British energy major BP said on Tuesday it expects stronger oil and gas prices, higher refining margins and solid trading performance to significantly boost its second-quarter earnings following the surge in global energy prices during the Iran conflict.
The company said higher commodity prices are expected to add between $1.8 billion and $2.1 billion to earnings from its oil production and operations business, while its gas and low-carbon energy segment could contribute an additional $500 million to $700 million. Stronger refining margins are also projected to lift earnings in its products business by $1.2 billion to $1.4 billion, with oil trading expected to outperform the previous quarter.
The improved outlook comes despite BP forecasting lower upstream production of 2.17 million to 2.22 million barrels of oil equivalent per day in the second quarter, down from 2.34 million boed in the first quarter, partly due to disruptions linked to the Middle East crisis.
BP said Brent crude averaged about $97 per barrel during the April-to-June quarter, compared with roughly $78 in the previous quarter, as the Iran war disrupted global energy supplies and tightened markets.

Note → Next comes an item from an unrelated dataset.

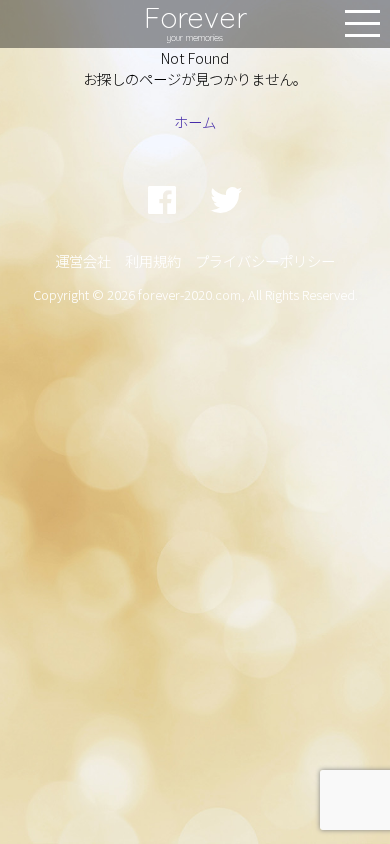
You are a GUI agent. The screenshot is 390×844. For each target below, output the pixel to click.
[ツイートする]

The company also reported a sharp reduction in net debt to between $22 billion and $23 billion at the end of June from $25.3 billion three months earlier, supported by debt repayments and liability reductions. BP expects to record around $1 billion in impairments, mainly related to its transition businesses, and about $500 million in exploration write-offs linked largely to the sale of its stake in Canada’s Bay du Nord offshore project.